| Record excerpts |
━━━
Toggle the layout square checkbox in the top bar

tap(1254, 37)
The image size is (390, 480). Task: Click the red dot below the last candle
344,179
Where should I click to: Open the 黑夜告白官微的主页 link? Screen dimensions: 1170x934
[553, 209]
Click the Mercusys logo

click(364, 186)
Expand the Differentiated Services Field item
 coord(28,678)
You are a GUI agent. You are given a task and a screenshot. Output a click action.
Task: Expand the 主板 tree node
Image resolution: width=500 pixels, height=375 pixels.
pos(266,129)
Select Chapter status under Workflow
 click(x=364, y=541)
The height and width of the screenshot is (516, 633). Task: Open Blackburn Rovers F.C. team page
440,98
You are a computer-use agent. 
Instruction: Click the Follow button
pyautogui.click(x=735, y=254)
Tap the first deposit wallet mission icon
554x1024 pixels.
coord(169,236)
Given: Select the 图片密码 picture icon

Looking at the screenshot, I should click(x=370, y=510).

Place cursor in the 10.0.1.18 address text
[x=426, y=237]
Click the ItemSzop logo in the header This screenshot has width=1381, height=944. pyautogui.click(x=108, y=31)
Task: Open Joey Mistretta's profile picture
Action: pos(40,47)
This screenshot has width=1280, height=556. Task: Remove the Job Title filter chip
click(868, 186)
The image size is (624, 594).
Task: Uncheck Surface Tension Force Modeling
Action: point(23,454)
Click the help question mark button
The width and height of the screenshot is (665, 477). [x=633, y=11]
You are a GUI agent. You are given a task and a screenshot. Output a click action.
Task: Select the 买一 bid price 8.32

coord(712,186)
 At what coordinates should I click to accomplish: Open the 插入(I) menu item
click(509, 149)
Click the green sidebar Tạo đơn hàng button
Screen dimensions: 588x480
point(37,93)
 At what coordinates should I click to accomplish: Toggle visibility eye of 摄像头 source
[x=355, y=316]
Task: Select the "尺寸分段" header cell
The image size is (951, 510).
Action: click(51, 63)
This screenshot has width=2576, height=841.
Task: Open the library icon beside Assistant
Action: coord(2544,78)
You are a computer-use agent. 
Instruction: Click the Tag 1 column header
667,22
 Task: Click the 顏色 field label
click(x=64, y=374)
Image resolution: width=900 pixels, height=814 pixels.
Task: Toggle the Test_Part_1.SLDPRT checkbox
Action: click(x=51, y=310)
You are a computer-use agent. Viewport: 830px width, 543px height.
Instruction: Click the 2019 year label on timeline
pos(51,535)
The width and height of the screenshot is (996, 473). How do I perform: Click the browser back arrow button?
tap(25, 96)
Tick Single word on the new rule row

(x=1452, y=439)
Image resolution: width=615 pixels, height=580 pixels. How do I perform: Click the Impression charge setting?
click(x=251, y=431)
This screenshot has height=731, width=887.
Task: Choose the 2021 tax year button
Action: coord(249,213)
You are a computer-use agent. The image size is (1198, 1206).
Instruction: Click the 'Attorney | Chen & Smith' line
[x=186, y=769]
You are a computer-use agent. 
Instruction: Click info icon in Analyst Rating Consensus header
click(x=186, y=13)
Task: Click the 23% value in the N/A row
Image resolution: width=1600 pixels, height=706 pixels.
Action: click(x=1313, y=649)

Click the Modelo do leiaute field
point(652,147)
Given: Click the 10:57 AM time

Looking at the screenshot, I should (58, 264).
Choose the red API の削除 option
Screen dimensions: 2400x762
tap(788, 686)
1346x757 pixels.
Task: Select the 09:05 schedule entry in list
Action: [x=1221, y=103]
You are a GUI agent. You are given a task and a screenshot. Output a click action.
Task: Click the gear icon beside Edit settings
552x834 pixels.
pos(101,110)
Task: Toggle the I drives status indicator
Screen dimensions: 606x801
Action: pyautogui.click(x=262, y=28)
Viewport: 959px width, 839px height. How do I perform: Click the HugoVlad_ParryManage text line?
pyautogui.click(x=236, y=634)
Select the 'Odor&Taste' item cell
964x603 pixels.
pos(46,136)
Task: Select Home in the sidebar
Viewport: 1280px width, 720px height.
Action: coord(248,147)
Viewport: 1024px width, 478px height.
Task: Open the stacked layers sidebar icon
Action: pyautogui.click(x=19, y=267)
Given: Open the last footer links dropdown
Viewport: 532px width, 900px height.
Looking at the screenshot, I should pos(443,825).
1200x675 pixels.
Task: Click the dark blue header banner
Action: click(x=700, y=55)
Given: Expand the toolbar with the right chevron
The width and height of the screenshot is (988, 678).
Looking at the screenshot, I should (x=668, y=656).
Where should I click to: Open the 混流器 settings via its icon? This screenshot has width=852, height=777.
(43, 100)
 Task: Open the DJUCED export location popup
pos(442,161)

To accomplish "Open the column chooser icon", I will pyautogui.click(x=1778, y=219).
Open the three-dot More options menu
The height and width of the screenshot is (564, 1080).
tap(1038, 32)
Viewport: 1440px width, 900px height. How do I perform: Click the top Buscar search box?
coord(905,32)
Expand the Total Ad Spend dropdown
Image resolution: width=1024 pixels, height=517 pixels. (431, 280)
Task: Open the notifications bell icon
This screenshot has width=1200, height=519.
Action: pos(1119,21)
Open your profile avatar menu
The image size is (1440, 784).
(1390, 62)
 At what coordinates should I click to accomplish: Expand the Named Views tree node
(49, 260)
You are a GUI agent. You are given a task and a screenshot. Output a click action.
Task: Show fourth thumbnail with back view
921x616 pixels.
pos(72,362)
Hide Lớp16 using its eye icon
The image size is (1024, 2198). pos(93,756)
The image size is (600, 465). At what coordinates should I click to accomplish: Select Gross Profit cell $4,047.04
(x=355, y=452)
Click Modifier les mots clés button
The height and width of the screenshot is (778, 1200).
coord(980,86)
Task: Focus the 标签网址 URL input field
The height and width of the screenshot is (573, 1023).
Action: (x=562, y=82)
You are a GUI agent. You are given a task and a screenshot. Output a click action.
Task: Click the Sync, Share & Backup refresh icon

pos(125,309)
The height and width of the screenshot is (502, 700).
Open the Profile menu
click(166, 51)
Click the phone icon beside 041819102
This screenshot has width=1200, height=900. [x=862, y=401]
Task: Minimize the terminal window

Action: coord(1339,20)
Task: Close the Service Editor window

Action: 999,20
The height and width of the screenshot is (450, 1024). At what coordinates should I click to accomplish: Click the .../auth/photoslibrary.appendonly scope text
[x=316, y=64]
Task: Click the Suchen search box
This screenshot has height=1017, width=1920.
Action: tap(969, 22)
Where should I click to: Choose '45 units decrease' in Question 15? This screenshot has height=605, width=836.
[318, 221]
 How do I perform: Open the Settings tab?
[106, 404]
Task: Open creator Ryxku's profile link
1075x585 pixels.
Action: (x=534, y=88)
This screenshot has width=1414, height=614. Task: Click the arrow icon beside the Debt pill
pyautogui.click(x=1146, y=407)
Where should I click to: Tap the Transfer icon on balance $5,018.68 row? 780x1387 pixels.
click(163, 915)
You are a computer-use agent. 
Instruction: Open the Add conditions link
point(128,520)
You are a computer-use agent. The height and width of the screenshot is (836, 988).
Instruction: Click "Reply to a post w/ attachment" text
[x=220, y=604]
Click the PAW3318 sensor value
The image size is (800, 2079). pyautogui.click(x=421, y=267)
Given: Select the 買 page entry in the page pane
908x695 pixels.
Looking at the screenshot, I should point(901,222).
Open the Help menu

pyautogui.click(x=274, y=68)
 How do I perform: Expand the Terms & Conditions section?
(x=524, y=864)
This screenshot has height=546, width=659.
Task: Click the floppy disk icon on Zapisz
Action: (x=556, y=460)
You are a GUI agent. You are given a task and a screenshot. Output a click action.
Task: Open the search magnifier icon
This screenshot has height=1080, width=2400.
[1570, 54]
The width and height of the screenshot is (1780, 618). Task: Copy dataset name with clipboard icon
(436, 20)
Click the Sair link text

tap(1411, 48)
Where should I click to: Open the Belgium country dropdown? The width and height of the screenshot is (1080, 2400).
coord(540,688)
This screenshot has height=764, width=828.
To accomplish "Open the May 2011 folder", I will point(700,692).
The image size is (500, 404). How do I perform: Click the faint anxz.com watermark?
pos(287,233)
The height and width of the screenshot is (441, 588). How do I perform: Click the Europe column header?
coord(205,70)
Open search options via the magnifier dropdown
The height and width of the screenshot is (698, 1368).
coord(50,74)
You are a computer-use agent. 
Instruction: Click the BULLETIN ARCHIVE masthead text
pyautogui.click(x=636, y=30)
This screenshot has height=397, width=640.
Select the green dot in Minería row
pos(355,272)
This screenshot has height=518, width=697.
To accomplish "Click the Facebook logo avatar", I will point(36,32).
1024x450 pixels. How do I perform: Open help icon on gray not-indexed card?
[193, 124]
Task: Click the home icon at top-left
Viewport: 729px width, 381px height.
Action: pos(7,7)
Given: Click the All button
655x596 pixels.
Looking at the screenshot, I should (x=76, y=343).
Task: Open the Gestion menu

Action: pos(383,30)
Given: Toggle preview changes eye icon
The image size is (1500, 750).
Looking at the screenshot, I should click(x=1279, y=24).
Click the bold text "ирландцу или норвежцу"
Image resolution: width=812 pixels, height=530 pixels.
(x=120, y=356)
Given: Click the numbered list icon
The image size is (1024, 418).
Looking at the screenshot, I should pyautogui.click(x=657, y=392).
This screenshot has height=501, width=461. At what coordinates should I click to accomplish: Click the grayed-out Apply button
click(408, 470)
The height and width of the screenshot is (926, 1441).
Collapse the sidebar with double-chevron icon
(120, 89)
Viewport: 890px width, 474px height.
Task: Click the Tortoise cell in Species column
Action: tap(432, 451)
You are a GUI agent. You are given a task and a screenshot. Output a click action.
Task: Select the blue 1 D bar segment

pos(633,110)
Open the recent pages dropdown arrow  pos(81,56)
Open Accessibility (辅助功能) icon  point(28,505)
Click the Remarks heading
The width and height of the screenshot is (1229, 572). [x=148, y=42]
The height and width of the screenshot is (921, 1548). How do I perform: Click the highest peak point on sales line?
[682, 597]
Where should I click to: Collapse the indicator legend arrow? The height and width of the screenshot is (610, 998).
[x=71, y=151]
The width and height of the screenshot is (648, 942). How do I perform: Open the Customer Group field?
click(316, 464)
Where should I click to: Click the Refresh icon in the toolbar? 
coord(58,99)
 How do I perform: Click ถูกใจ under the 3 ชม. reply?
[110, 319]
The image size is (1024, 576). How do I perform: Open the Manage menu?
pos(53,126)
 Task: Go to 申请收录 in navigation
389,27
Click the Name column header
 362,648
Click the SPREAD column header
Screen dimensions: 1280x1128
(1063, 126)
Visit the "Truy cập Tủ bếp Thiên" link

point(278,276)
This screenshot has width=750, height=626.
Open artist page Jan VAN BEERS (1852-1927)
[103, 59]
━━━
| What is required |
In the data above, copy every line where the string "avatar" appears.

| Expected answer |
Open your profile avatar menu
To accomplish "Click the Facebook logo avatar", I will point(36,32).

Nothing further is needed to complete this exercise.